Naturally, those who believe that freedom of choice should be limited or eliminated for purposes of desegregation oppose charter schools because free choice is one of the core principles of the charter movement. However, the authors of the NCSPE study look at that historic district of Little Rock and they find that charter schools there actually show less racial segregration than the district’s non-charter schools. They maintain that this is because schools are based on place of residence and that charter schools give people reasons to send their children to schools in other neighborhoods.

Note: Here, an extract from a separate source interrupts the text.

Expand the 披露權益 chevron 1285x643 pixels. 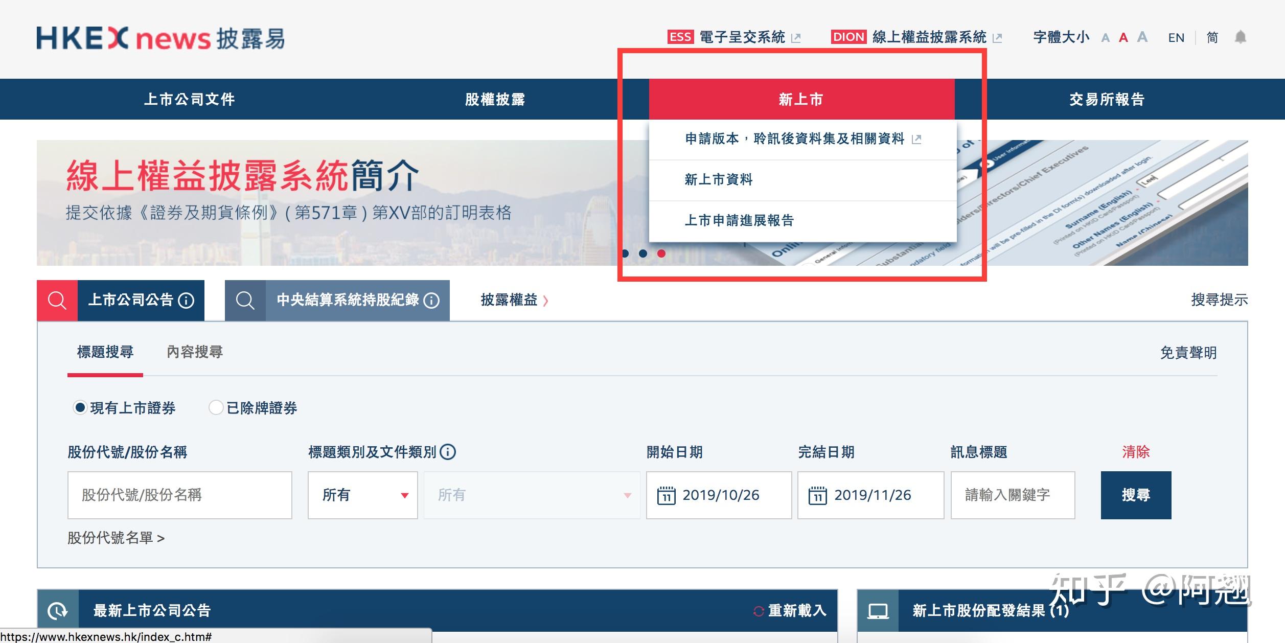point(545,302)
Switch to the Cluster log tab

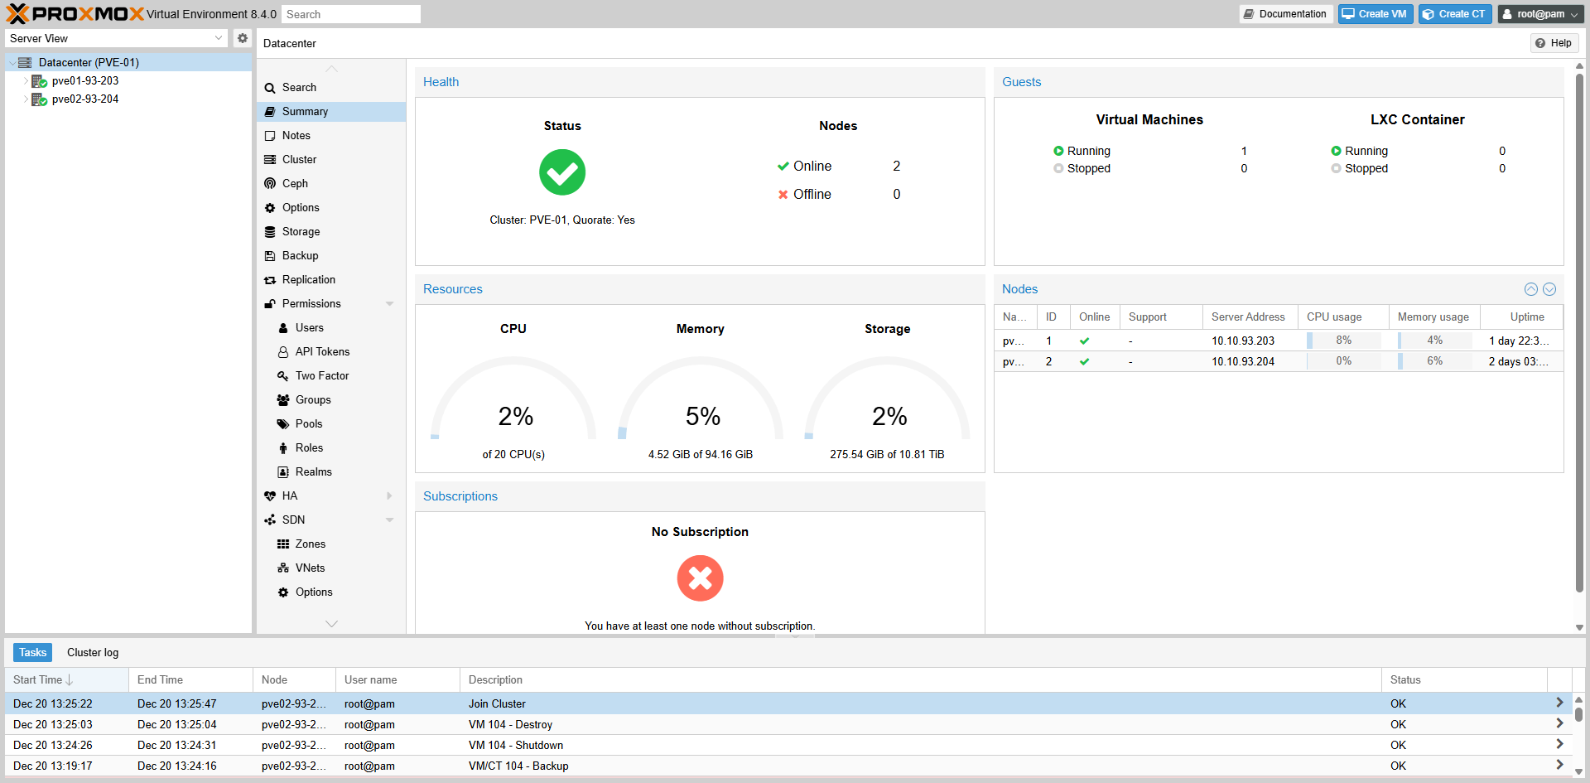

This is, of course, a case study of one school district and it is possible that a different district could yield different results. I would not conclude that charter schools necessarily produce more racial integration, or that this should be one of the goals of school choice. Still, I think the authors have a solid argument. If families see sending their children to schools with children from other neighborhoods and from other backgrounds as in the interests of their own children, then they will send their children to those schools. If they don’t, then they won’t, and efforts at coercion will backfire.